Übungstext:
Die Erwartungen hat „Sound Of Peace“ um ein Vielfaches übertroffen: „Klar! Sie wissen ja, wo wir herkommen: aus dem Odenwald.“ Ursprünglich wollte man in Mannheim und/oder Frankfurt ein Friedenskonzert machen. „Dann wurde uns aber klar, dass eine Kundgebung mit großem Wortanteil das richtige Format ist. Von der Künstlerin Maidline Aurie kam die Idee, ans Brandenburger Tor zu gehen.“ Dann war die Parole: „Mal gucken, wie weit wir kommen. Am Ende hat sich alles gefügt - mit über 12,5 Millionen Euro an einem Tag, gesammelt zusammen mit den Leuten vom Fernsehen. Das ist schon gigantisch.“ Offiziell ist von bis zu 40 000 Zuschauerinnen und Besuchern die Rede. Krings schätzt, dass über den Tag verteilt mindestens eine halbe Million Menschen bei der Kundgebung gewesen seien. Ganz ohne Risiko war das Großprojekt anfangs nicht: „Die ersten Technik-Rechnungen beliefen sich auf 250 000 Euro. Da haben wir mal angezahlt und auf Partner und Spenden gehofft.“ Aus der pandemiegeplagten Veranstaltungsbranche war das Echo erwartbar gering, „einen Tag vor dem Event war klar, dass sich die Medienpartner an den Produktionskosten beteiligen.“
Natalia Klitschko bewegt
Zu den großen Höhepunkten des zehnstündigen Programms zählen Westernhagens gefeierte Hymne „Freiheit“ und eine bewegende Ansprache von Natalia Klitschko, Ehefrau des Kiewer Bürgermeisters Vitali Klitschko, Laut Krings soll Berlin nur der Anfang von „Sound Of Peace“-Aktionen sein: „Wir denken noch über eine Aktion in Mannheim nach. Und im Prinzip kann jeder in Europa ein Konzert machen und Geld sammeln. Wir bringen das dann in die Ukraine.“ Gespendet werden kann über sound-of-peace.com oder direkt an die „Aktion Deutschland Hilft“ (10-Euro-Spende mit einem Anruf bei der Telefonnummer 0180/2 28 22.

Was zu tun ist:
Von wem kam laut dem Übungstext die Idee, die Kundgebung am Brandenburger Tor abzuhalten?

Erfasste Daten:
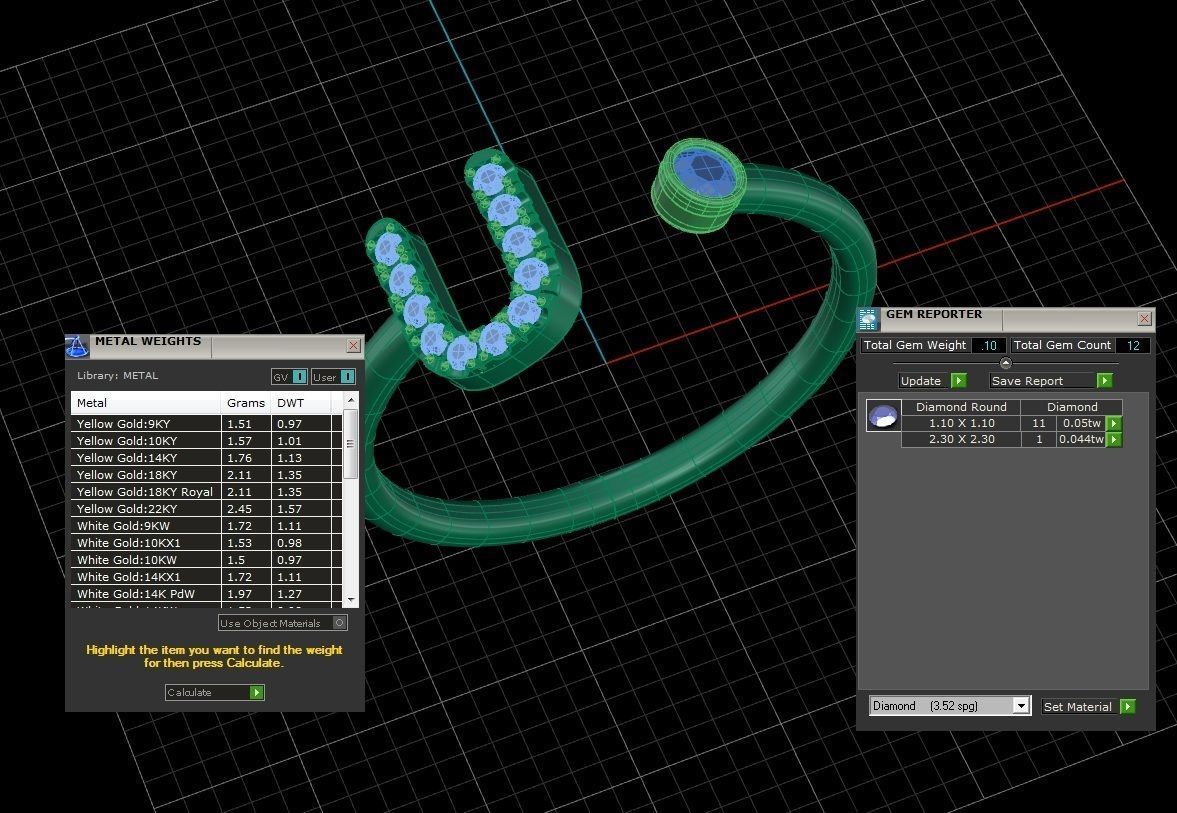
Task: Collapse the Gem Reporter header with arrow
Action: pyautogui.click(x=1005, y=363)
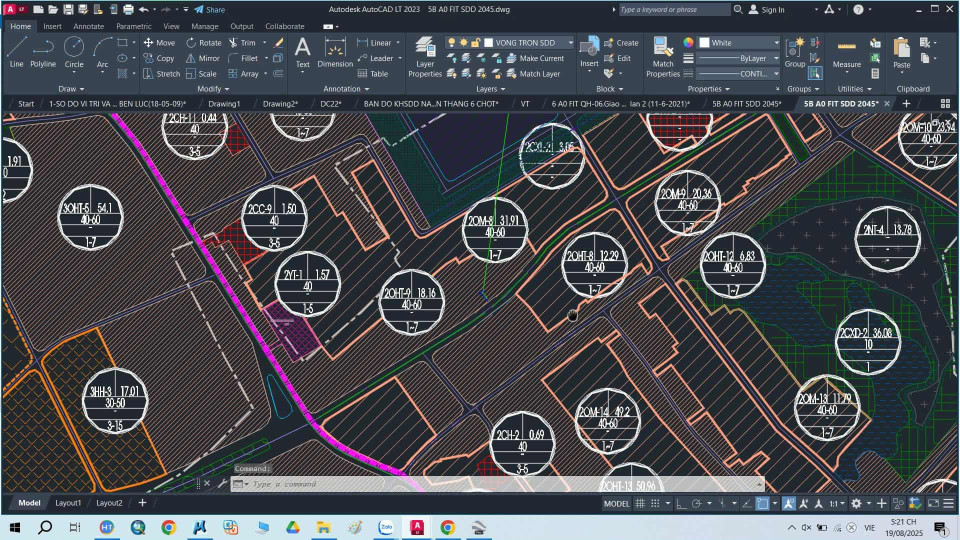Choose the Dimension annotation tool
Screen dimensions: 960x540
[335, 52]
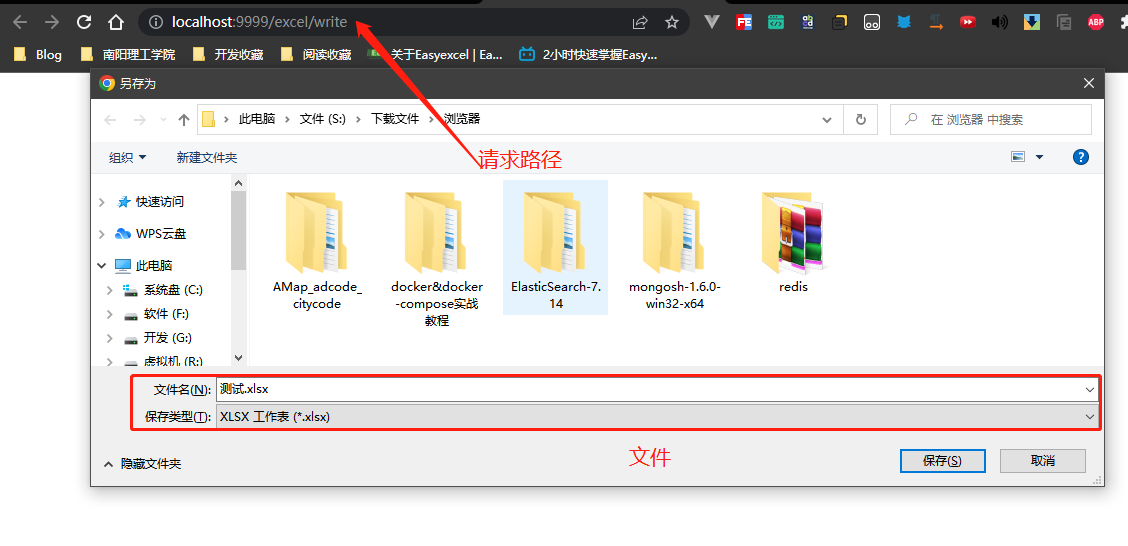Click the 取消 button
Viewport: 1128px width, 546px height.
pyautogui.click(x=1042, y=461)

Antwort zur Aufgabe:
Von der Künstlerin Maidline Aurie.